Zane is Kevin, a wealthy gentleman with an incredibly active libido. 28 hours before his capture, his girlfriend Sadie (the glorious, never restrained McCord) was predicting his marriage proposal over shots with her best friend Jen. If you haven't guessed by now, Jen happened to be the other woman on that fateful text chain, she with the "magical pussy" and use of "U"s.


After some lakeside lovemaking, Sadie discovers the affair via Kevin's phone. Lucky for her, she's packed a generous supply of Vicodin despite this just being a weekend getaway. Having disabled the former Demon Knight with surprising ease, Sadie lures Jen and her Yorkie puppy Bootsie to their remote mansion for a wild evening of teeth pulling, shin hobbling, taco eating, and so much more.

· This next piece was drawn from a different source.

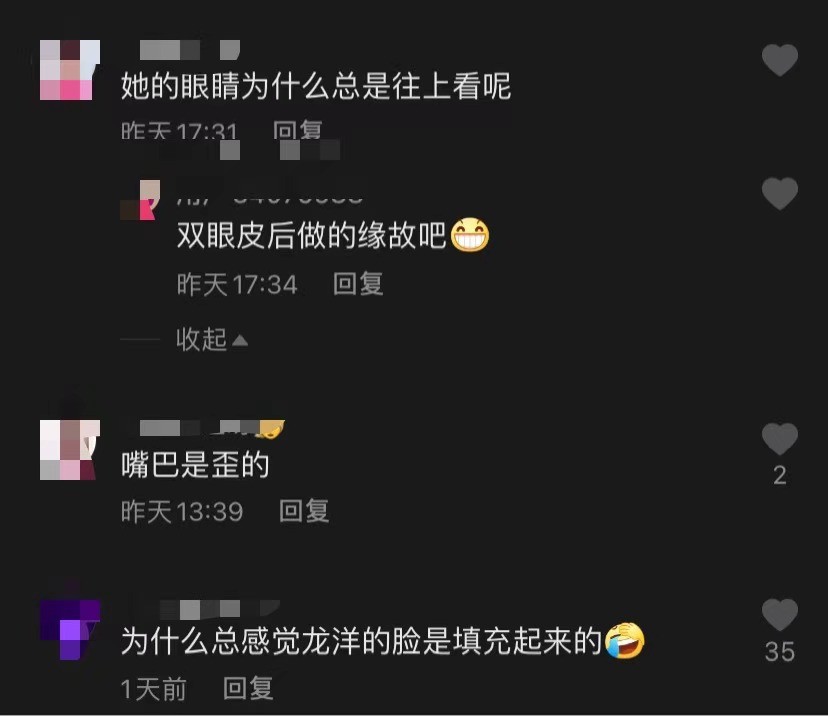
Task: Select the comment mentioning 龙洋的脸
Action: tap(383, 641)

I'm not going to tease anything here: Scorned is a ridiculous good time.


Emphasis on ridiculous.

Directed by Doll's House royalty Mark Jones (he of the first Leprechaun and the one and only Rumplestilskin) with a script cowritten by Sadie Katz, Scorned understands its Eat-Your-Heart-Out-Lifetime place and GOES for it. Is Sadie faster than The Flash? Sure! Do we get Billy Zane attempting to foot call the police? HELL YES. Even the music choices seem tongue-in-your-cheek clever, which makes perfect sense if you watch the credits long enough to see that Jones wrote most of the lyrics. 


This is the kind of movie that has a character try to get even by shouting, "you flat-chested whore!" One where two women can be lifelong best friends and yet somehow one doesn't really seem to know anything about the fact that her BFF was committed to a mental hospital and given electric shock therapy for seven years. Size 0 Sadie drinks 3/4 of a full bottle of Maker's Mark and is not only still standing, but has the ability to kidnap two people, make a full dinner, blind her boyfriend, and plot an elaborate escape plan by picking up an escaped prisoner at just the right time.

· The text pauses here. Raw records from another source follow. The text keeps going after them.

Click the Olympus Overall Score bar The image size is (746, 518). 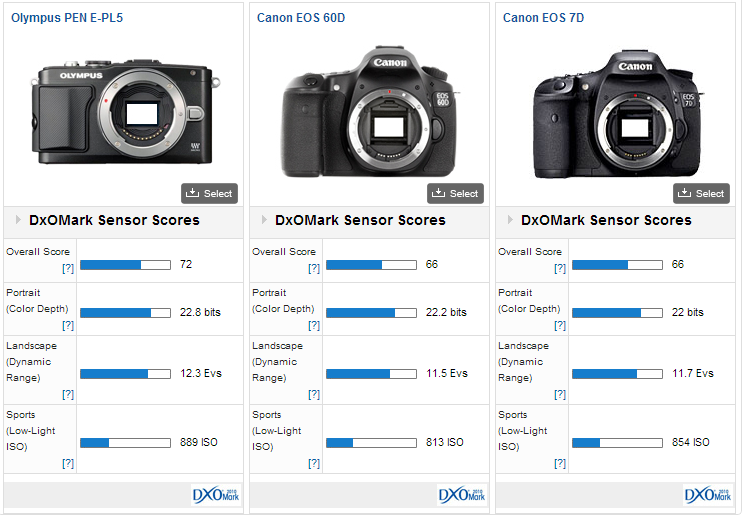(125, 265)
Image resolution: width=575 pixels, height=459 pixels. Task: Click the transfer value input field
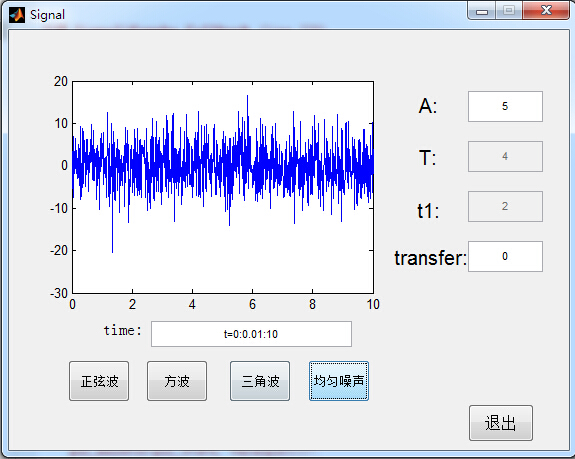(505, 256)
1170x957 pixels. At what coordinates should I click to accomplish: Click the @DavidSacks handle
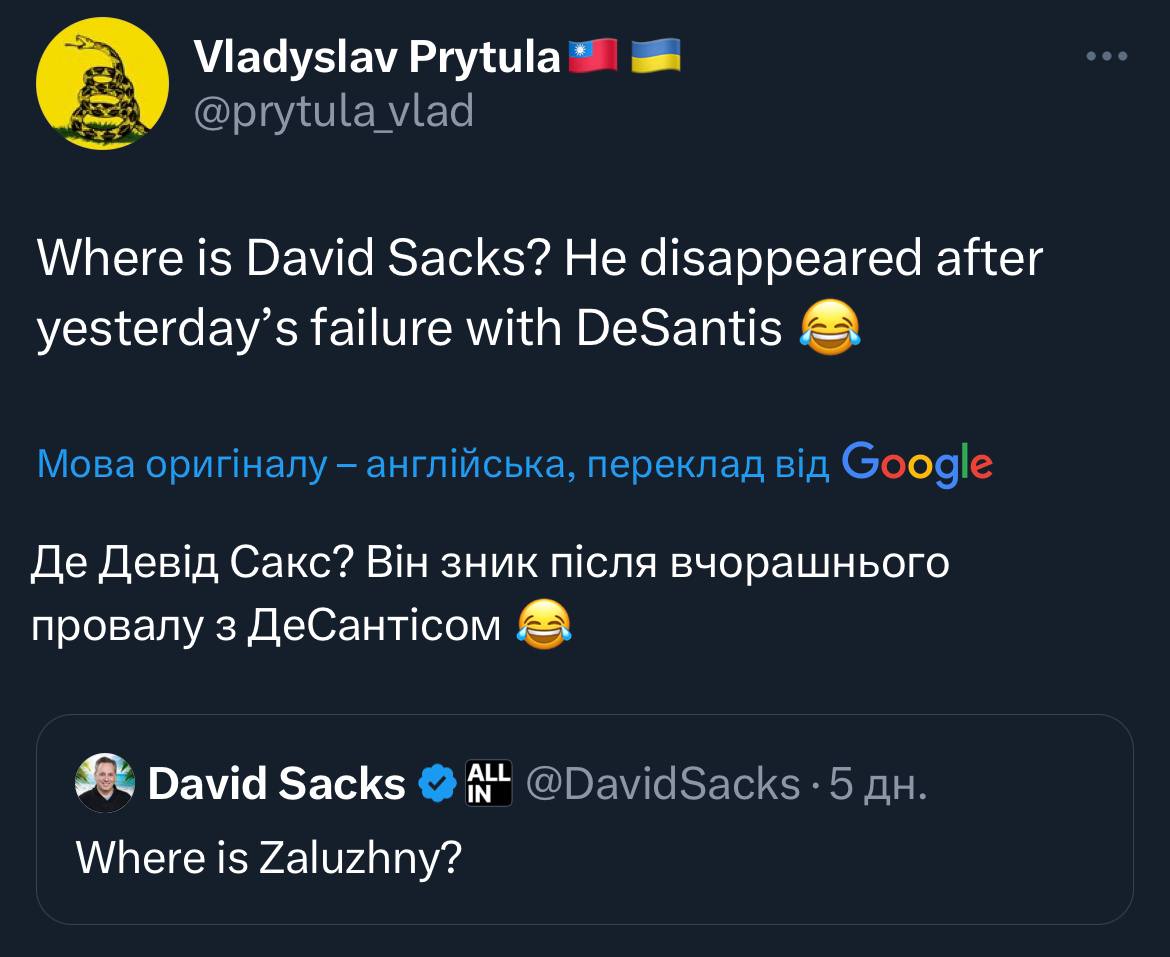pyautogui.click(x=661, y=784)
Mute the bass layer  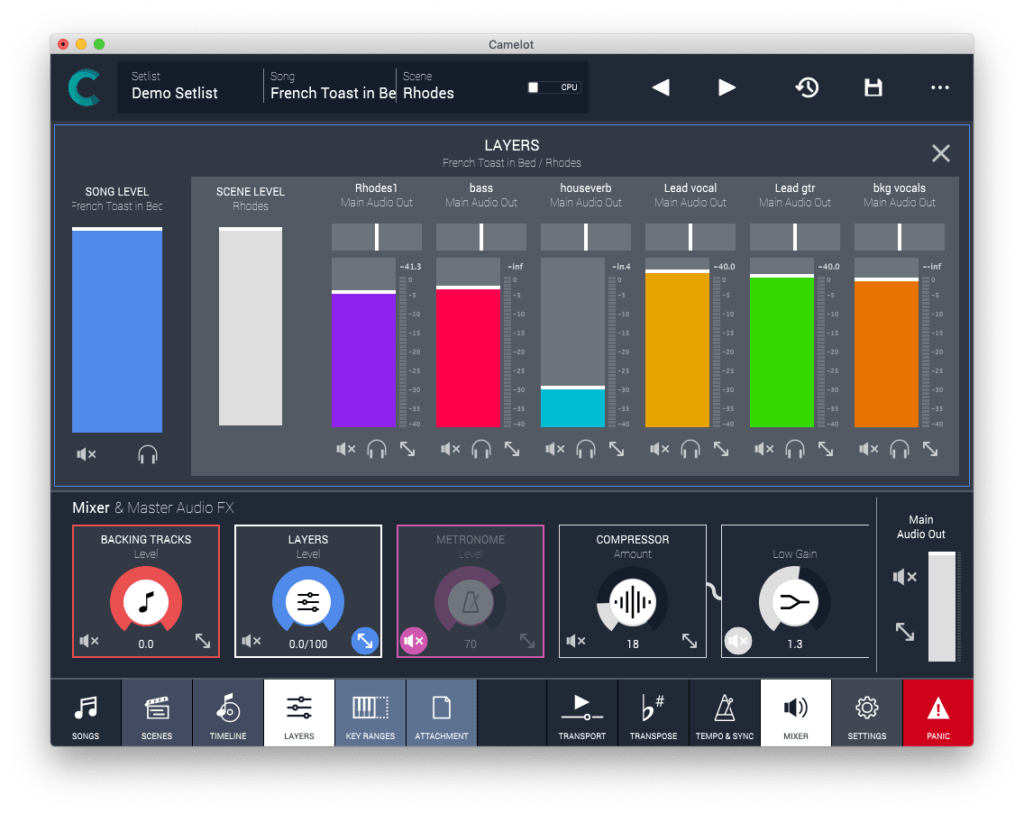click(x=450, y=449)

Oh yeah, forgot to mention that.


Throughout Scorned, there are a few probably filmed-in-one-day asides where we discover a heavily tattooed violent criminal is on the run (Checkhov's Law of Prisons in full force). Naturally, we're constantly waiting for him to show up at just the wrong time, a deus ex machina in a film that's already skirting any rules. The way Scorned works this into the main plot is even better than I could have imagined. 

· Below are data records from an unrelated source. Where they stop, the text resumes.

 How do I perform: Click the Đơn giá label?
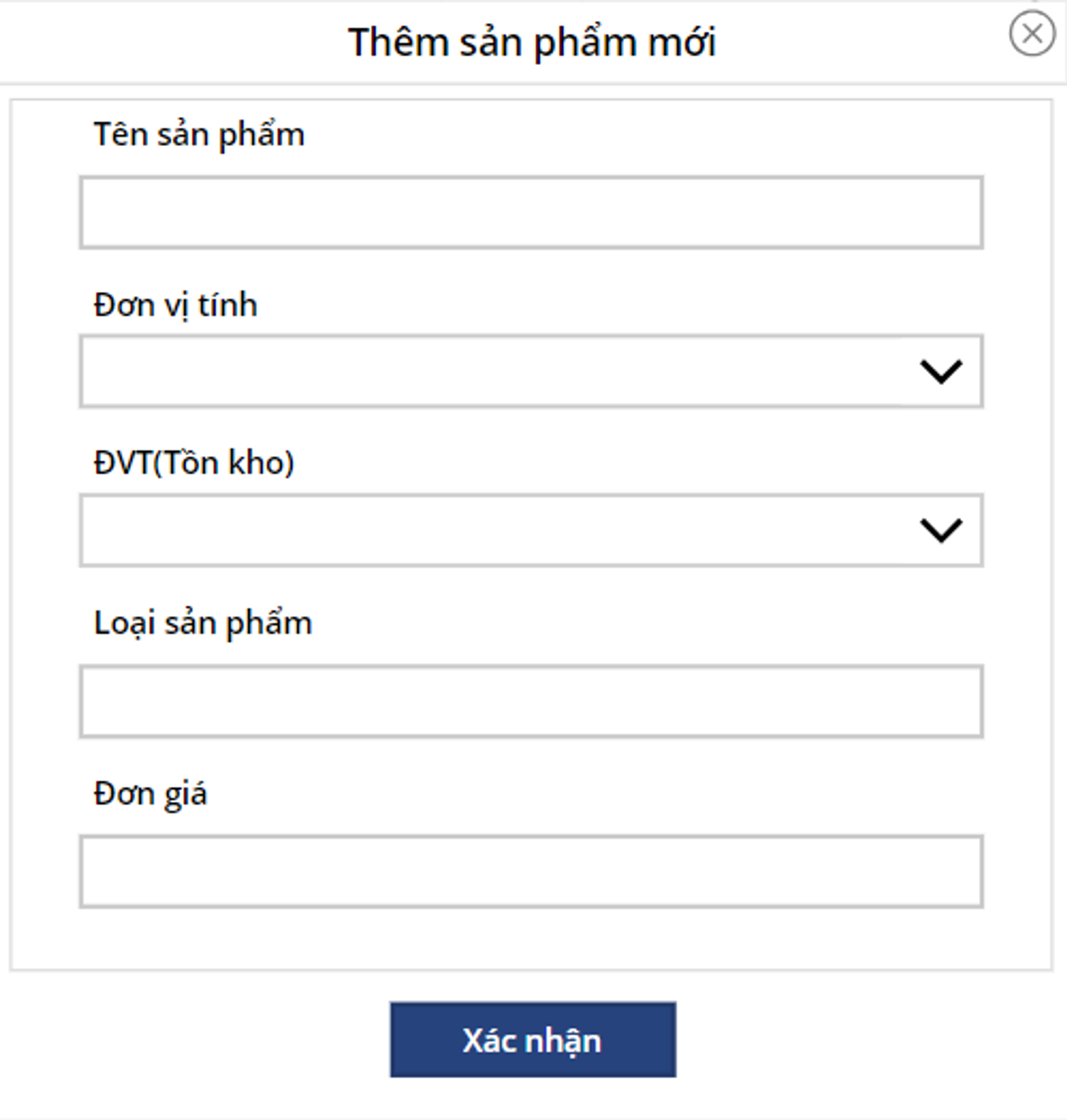pos(151,794)
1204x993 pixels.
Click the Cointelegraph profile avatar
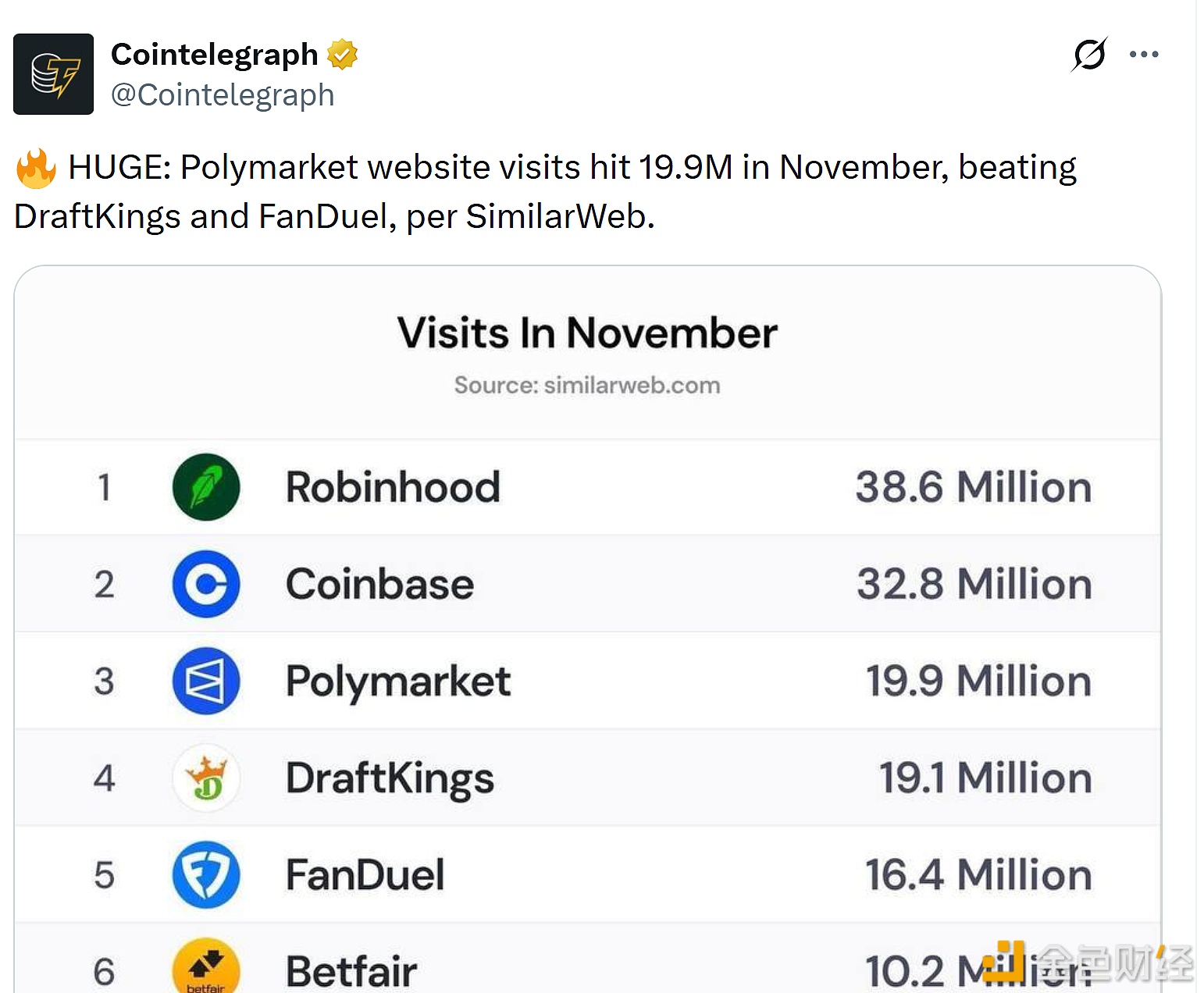(53, 73)
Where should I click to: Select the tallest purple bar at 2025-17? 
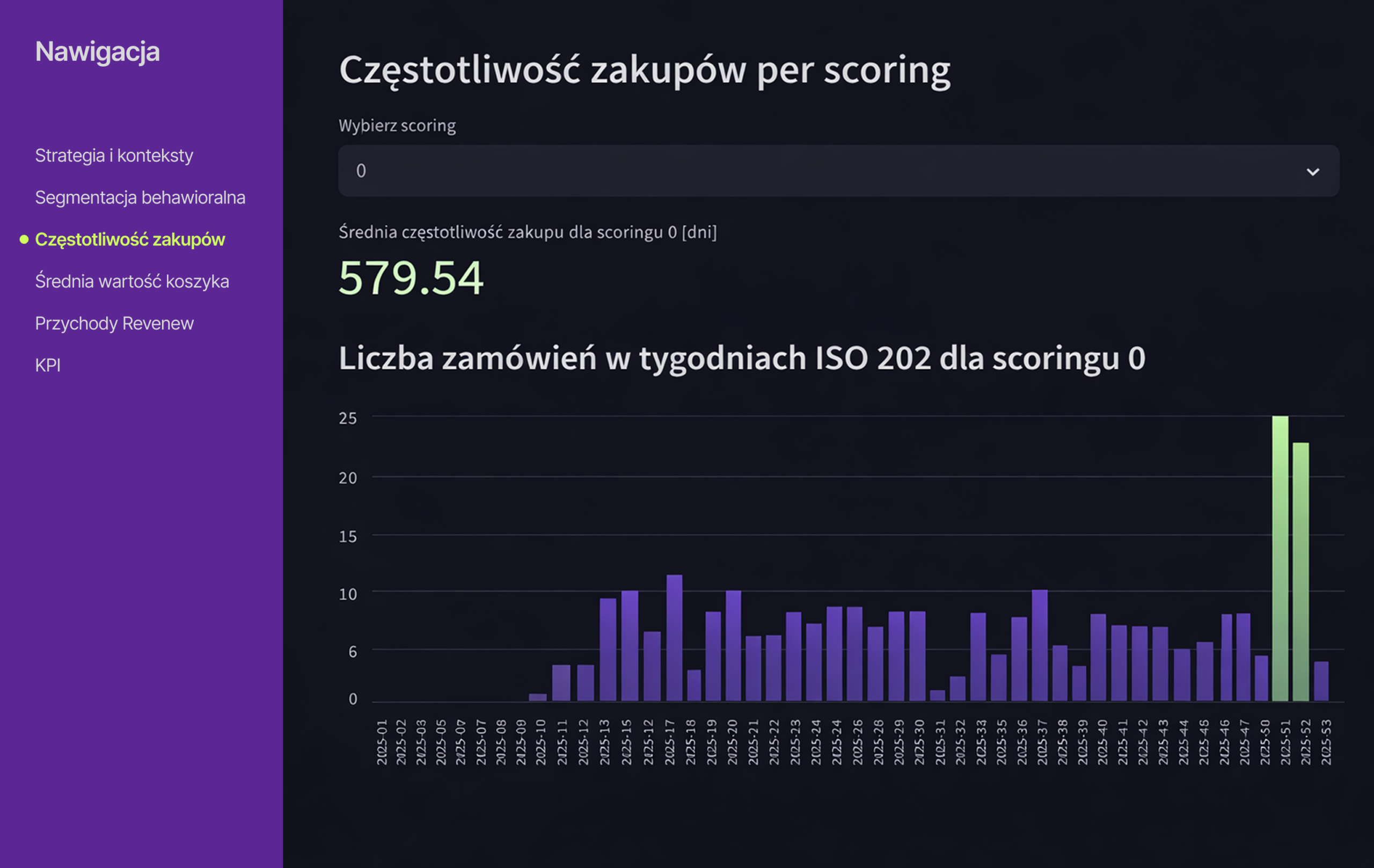coord(675,638)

As much as the "b*thces be crazy" subgenre pioneered by Lifetime can be insulting to women, Scorned manages to elevate it into something that might even be empowering. There are no boiled bunnies to be found here, even if there's a constant threat of little Bootsie drying off in the microwave. That's not Scorned's game: Sadie IS crazy, but she's not stupid, and there's something about her determination that's almost, dare I say it, admirable. Not all heroines wear capes: some of them just sport rainbow hair and spaghetti straps.



High Points
AnnaLynne McCord probably doesn't have the A-list career she initially dreamed of, but it's clear that she's become a genuinely interesting actress who makes a point of choosing roles where she can let loose. She's on fire in Scorned, and it's a damn beautiful thing to watch


Low Points
I actually love the yes-they-went-there ending, but if you sit back and try to put the details together, there are a LOT of holes in Sadie's plan

Lessons Learned
Girls put up with a lot of things before they lock you in



The key to making good tacos is cover up crappy meat with tons of spices



You know someone's a villain when she feeds a dog chili



Cigars are less likely to give you cancer than cigarettes, at least according to the Book of Zane



Rent/Bury/Buy
If you're a fan of fun trash, Scorned is an absolute delight. Get your fix on Amazon Prime now.